| AIM |
Please rewrite the material between the lines holding "Given: Open the 关于 dropdown menu" and "click(x=47, y=169)", inclusive, with "admin user" swapped for "admin account" and nothing else changed.

____________

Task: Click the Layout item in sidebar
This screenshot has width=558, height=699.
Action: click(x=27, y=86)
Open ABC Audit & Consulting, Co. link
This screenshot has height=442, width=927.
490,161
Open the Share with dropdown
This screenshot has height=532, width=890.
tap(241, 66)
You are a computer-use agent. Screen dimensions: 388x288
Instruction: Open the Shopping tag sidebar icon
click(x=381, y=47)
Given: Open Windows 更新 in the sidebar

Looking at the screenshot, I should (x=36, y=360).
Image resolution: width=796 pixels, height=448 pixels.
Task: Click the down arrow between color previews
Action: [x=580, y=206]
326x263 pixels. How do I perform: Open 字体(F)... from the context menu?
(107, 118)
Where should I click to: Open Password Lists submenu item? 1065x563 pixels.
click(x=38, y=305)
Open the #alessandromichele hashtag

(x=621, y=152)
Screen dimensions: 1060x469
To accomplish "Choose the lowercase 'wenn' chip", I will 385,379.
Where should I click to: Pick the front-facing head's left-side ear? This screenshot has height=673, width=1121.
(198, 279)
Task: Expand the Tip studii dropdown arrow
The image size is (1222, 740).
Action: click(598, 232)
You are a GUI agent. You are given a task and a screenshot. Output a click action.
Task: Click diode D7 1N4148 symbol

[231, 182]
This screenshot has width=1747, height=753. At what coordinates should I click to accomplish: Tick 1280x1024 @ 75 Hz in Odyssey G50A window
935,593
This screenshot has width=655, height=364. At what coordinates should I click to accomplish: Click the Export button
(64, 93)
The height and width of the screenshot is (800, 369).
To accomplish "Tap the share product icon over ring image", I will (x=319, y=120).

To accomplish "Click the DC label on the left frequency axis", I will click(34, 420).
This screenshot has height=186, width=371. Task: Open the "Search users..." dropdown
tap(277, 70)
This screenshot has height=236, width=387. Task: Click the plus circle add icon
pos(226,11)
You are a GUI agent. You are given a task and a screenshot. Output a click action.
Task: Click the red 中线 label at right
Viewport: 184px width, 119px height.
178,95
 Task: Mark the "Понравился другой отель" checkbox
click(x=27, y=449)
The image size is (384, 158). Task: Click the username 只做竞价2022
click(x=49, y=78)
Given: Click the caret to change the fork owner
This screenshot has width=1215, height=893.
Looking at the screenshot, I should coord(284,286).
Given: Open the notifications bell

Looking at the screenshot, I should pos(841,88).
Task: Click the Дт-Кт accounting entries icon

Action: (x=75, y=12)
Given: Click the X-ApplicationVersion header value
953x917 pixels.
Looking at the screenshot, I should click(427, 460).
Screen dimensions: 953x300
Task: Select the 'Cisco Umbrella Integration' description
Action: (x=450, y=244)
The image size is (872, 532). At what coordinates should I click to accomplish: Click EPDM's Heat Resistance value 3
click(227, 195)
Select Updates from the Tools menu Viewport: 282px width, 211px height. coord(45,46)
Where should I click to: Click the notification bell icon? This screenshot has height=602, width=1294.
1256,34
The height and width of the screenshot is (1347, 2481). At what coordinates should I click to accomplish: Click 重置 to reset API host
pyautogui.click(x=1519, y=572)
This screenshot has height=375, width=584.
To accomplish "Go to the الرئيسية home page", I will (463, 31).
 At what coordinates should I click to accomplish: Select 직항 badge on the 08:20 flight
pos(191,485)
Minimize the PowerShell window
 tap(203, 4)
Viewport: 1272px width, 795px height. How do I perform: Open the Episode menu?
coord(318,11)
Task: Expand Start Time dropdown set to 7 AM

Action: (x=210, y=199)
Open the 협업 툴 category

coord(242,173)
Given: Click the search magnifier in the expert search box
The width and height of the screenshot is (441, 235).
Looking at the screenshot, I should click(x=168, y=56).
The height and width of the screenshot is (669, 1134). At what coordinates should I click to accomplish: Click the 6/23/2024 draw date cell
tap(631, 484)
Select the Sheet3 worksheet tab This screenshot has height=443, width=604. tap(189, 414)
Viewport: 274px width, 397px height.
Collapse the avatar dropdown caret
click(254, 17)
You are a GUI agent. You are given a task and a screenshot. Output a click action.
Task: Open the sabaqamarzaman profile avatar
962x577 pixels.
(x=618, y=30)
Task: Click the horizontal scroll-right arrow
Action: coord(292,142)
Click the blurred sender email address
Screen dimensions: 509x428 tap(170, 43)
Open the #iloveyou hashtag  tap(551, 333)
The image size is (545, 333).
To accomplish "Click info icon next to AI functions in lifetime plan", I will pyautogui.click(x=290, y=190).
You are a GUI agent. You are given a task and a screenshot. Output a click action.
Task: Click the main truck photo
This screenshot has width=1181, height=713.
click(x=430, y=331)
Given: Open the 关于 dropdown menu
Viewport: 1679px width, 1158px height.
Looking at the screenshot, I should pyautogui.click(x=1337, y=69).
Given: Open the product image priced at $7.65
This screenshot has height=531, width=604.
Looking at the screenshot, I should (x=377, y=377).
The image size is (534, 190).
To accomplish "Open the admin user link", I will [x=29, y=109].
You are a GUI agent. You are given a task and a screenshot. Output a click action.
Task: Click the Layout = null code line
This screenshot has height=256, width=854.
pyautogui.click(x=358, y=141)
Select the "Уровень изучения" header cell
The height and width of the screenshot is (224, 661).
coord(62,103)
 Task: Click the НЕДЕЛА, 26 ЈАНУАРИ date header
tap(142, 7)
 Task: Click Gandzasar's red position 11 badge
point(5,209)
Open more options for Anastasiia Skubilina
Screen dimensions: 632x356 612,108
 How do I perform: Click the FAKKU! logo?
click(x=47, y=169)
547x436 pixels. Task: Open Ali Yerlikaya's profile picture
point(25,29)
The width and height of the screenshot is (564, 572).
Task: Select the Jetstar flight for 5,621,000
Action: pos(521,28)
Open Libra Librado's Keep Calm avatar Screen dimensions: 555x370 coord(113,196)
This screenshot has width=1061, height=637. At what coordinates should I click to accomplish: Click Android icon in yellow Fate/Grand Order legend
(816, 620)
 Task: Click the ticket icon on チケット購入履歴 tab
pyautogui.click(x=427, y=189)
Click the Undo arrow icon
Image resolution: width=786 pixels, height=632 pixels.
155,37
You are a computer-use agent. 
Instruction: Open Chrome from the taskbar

____________

| THE COMPLETED TASK |
Given: Open the 关于 dropdown menu
Viewport: 1679px width, 1158px height.
Looking at the screenshot, I should pyautogui.click(x=1337, y=69).
Given: Open the product image priced at $7.65
This screenshot has height=531, width=604.
Looking at the screenshot, I should (x=377, y=377).
The image size is (534, 190).
To accomplish "Open the admin account link", I will [x=29, y=109].
You are a GUI agent. You are given a task and a screenshot. Output a click action.
Task: Click the Layout = null code line
This screenshot has height=256, width=854.
pyautogui.click(x=358, y=141)
Select the "Уровень изучения" header cell
The height and width of the screenshot is (224, 661).
coord(62,103)
 Task: Click the НЕДЕЛА, 26 ЈАНУАРИ date header
tap(142, 7)
 Task: Click Gandzasar's red position 11 badge
point(5,209)
Open more options for Anastasiia Skubilina
Screen dimensions: 632x356 612,108
 How do I perform: Click the FAKKU! logo?
click(x=47, y=169)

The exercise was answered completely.